# Problem description:
For each record below, output its text exactly and skip any picture.

□ □ □ □ □ □ □

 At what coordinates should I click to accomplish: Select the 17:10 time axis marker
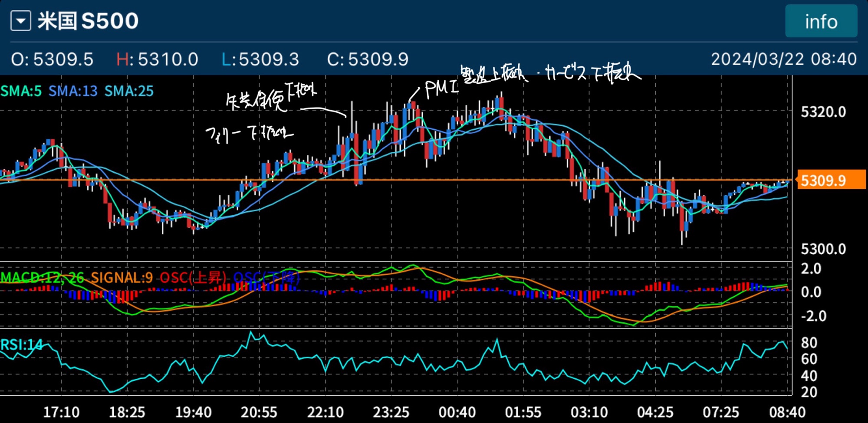[61, 412]
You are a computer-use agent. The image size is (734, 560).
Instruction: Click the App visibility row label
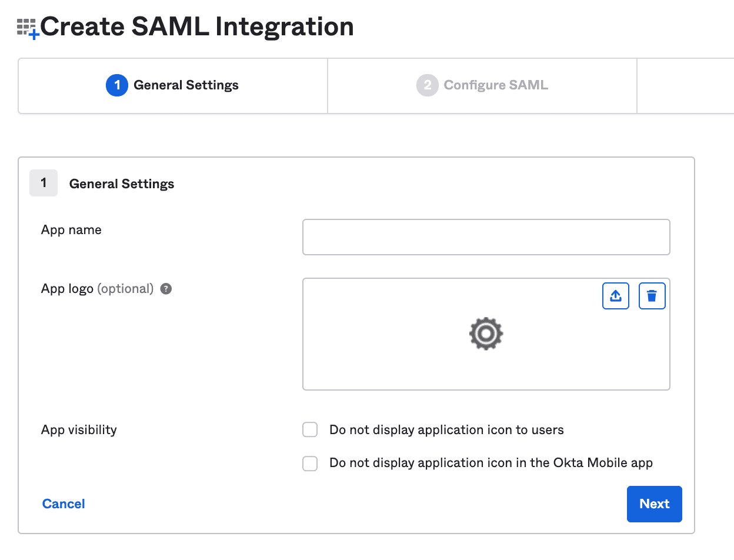tap(78, 429)
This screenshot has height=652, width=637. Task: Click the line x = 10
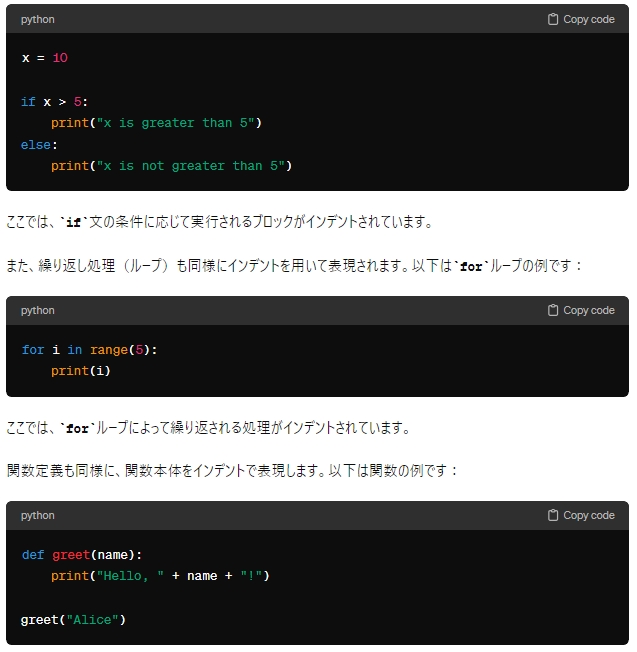[44, 58]
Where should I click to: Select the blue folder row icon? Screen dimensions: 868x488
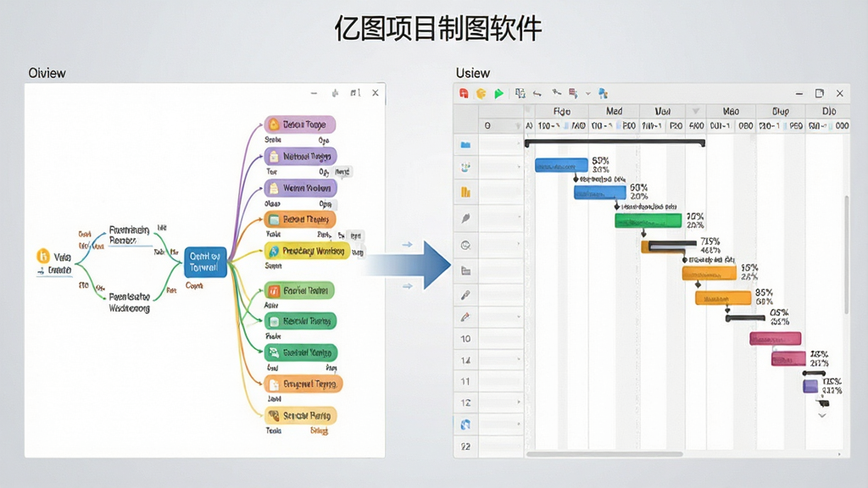[465, 145]
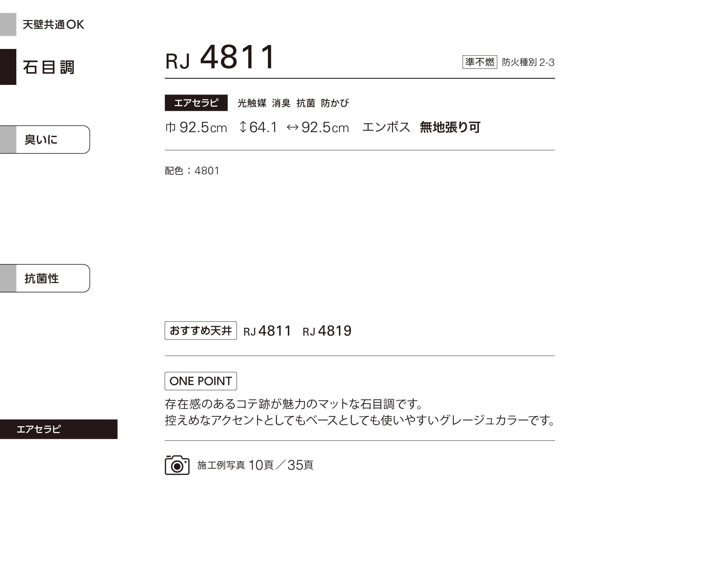This screenshot has width=728, height=581.
Task: Click the gray square next to 天壁共通OK
Action: pyautogui.click(x=8, y=24)
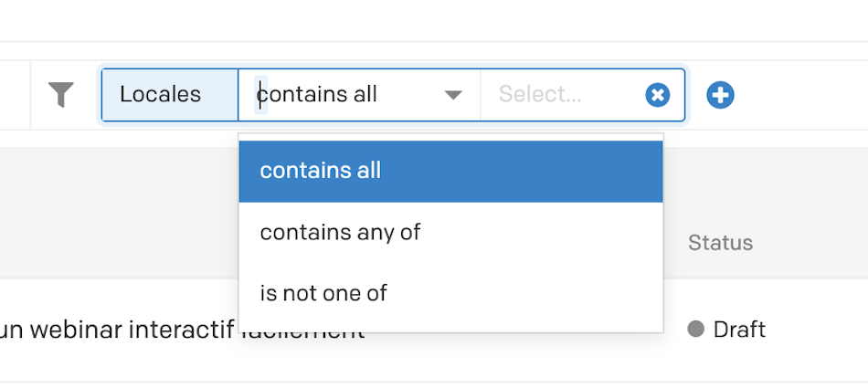
Task: Click the Draft status label
Action: [739, 330]
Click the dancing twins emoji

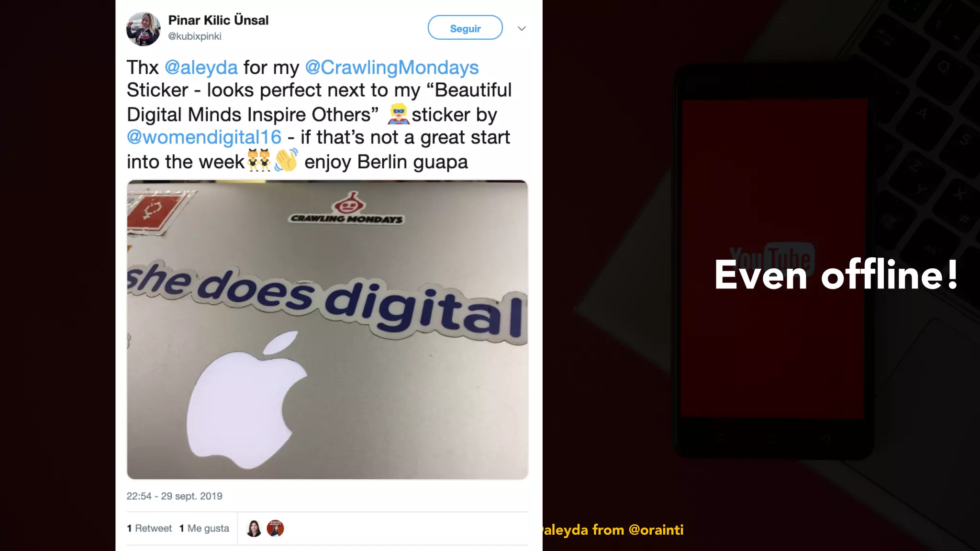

□ □ □ □ □ □ □

# Solution for this task:
 At what coordinates should I click to accomplish: Select the 17:10 time axis marker
[61, 412]
You are a computer-use agent. The image size is (734, 560).
Instruction: Click the App visibility row label
tap(78, 429)
This screenshot has height=652, width=637. Task: Click the line x = 10
[44, 58]
Where should I click to: Select the blue folder row icon? Screen dimensions: 868x488
[465, 145]
This screenshot has width=728, height=581.
Task: Click the gray square next to 天壁共通OK
Action: pyautogui.click(x=8, y=24)
Task: Click the Draft status label
Action: [739, 330]
Click the dancing twins emoji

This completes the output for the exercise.